Recipe for 6 persons by Michel Moret, La Griotte Restaurant at Bazarnes.
1 - Pan fry the veal chops in very hot oil until golden on each side and place them in a baking dish.
2 - Season, add half of the white wine, ½ glass water and half of the butter cut into pieces.
3 - Bake in a very hot oven, 220° (thermostat 8) for around 20 minutes. Remove from the oven, then cover in foil and leave to rest (10 minutes)
4 - Meanwhile, fry the girolle mushrooms over high heat in olive oil, add the chopped shallots and parsley.

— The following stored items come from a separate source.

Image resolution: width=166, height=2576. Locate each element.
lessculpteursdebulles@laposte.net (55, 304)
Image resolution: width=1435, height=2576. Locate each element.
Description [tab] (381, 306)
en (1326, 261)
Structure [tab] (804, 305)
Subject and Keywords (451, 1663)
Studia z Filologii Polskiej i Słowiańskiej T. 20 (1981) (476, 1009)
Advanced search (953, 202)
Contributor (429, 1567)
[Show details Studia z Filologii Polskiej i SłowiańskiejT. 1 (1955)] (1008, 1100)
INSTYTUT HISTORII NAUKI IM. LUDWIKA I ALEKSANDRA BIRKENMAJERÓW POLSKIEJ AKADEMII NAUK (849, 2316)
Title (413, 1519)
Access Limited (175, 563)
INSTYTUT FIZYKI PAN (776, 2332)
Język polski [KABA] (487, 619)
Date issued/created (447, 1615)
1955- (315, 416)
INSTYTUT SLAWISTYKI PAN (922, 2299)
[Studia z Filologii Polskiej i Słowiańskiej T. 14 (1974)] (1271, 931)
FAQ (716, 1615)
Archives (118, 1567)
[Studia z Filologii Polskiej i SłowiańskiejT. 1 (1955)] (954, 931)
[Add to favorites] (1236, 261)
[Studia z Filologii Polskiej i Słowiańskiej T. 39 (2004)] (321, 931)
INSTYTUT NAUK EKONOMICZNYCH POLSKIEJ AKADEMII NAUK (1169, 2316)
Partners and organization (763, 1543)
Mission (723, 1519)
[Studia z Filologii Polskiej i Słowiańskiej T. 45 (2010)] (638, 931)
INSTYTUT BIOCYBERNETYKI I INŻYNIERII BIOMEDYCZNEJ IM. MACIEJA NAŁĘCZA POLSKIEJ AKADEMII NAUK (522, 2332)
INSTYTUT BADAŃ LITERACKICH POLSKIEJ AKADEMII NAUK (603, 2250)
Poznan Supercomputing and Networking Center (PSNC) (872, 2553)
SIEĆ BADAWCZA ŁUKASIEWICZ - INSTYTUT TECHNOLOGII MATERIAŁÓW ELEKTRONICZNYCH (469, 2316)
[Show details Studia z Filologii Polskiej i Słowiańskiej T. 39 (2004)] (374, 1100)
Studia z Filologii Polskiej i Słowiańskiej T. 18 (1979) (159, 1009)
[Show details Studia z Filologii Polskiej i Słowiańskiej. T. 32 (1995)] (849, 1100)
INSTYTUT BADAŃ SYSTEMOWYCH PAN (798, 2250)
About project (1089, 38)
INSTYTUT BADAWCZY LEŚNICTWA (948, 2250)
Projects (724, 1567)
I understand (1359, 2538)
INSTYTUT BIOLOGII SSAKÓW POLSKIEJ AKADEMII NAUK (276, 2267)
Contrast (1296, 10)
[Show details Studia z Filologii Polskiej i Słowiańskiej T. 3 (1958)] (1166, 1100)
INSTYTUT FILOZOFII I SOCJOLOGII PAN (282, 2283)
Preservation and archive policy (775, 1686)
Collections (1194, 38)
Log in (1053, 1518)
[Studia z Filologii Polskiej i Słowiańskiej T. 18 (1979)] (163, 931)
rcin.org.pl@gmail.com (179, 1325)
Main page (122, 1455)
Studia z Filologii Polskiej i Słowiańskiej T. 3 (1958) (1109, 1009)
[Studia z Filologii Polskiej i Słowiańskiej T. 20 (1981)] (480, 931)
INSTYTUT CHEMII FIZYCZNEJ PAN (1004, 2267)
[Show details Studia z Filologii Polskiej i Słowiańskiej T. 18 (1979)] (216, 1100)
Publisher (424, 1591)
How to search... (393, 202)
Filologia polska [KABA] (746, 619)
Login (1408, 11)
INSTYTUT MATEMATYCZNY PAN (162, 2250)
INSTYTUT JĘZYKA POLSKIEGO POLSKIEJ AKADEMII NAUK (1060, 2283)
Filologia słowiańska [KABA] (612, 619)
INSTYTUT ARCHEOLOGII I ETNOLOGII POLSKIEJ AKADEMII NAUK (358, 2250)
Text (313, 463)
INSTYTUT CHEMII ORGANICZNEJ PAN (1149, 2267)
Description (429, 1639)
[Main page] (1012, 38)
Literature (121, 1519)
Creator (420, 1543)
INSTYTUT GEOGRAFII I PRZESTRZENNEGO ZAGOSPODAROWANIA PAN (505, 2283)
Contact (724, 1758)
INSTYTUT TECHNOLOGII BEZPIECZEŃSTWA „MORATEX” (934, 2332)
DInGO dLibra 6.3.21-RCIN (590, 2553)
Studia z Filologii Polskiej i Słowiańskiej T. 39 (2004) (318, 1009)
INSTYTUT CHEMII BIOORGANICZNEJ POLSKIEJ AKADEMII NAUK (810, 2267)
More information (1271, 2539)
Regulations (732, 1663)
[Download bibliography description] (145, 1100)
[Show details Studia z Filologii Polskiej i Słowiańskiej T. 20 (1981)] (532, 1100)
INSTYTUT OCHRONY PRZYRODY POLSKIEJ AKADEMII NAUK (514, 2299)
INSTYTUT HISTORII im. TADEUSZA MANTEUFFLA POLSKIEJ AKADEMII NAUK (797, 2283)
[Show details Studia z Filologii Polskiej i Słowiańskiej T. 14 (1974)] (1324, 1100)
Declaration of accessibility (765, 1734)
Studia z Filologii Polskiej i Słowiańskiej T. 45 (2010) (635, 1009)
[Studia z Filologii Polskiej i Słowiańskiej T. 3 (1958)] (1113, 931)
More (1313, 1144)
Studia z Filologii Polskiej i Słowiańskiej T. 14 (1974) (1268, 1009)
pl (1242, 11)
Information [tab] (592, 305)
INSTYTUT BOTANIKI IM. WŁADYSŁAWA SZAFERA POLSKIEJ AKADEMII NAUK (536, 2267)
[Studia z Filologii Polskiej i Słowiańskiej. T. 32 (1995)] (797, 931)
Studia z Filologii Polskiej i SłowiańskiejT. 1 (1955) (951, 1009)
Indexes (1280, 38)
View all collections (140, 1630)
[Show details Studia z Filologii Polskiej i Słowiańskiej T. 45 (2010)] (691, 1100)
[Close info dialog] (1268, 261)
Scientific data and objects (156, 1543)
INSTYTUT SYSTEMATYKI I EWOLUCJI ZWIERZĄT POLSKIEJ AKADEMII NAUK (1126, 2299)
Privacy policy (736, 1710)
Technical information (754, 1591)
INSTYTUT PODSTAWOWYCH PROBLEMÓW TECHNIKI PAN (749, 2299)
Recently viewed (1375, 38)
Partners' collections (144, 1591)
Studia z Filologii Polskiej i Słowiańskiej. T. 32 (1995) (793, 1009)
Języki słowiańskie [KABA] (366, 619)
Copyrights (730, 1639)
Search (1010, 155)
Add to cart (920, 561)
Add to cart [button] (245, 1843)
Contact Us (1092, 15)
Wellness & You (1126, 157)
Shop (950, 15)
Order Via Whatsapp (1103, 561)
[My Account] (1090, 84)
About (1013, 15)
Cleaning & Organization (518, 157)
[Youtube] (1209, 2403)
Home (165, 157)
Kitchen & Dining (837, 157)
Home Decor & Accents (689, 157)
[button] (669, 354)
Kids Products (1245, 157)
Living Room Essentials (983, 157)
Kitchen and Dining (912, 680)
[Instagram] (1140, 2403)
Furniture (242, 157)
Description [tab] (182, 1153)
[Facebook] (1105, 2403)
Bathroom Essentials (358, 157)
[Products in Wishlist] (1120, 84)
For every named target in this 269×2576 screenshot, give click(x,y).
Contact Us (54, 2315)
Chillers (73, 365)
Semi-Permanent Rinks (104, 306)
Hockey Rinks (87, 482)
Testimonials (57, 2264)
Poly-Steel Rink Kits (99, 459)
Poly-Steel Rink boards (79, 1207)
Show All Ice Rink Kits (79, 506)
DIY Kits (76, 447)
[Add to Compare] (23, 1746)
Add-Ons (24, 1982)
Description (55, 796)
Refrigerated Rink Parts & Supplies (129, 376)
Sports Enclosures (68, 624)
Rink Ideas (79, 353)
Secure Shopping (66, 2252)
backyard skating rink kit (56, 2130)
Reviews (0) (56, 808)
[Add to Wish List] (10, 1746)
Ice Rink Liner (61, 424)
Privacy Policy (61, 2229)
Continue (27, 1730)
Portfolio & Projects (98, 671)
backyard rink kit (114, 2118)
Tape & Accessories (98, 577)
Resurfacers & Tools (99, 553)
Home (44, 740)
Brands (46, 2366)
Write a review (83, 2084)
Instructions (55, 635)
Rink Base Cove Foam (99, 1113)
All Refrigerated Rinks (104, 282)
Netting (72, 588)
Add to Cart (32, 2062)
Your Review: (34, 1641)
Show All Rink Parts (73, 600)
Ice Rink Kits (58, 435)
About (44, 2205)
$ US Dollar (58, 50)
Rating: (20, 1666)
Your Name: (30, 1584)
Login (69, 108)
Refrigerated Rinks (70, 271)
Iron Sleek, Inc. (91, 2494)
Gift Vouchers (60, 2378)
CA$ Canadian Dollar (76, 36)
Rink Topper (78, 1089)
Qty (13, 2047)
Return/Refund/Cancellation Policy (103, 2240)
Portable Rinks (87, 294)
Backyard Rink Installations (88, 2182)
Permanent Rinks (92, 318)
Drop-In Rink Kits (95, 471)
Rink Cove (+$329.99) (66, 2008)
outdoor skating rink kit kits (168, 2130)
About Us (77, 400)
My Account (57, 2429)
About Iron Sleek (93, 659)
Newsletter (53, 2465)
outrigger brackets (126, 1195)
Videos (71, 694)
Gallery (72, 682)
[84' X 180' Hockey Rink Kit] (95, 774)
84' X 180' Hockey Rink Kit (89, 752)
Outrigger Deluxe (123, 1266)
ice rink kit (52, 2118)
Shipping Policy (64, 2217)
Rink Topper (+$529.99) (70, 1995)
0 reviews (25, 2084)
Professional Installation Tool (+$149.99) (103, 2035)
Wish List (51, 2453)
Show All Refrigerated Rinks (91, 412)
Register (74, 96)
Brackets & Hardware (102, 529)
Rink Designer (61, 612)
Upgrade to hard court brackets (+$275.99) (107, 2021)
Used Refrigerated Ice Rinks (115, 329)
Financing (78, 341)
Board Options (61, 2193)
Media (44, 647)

5 - Deglaze the griddle with the rest of the white wine, bring to the boil and reduce.
6 - Add the remaining butter and juices given by the veal chops, add the fried girolle mushrooms.

Setting out

Cut the chops into thick slices and present on a dish or individual plates, surrounded by the mushrooms and sauce whisked through with butter.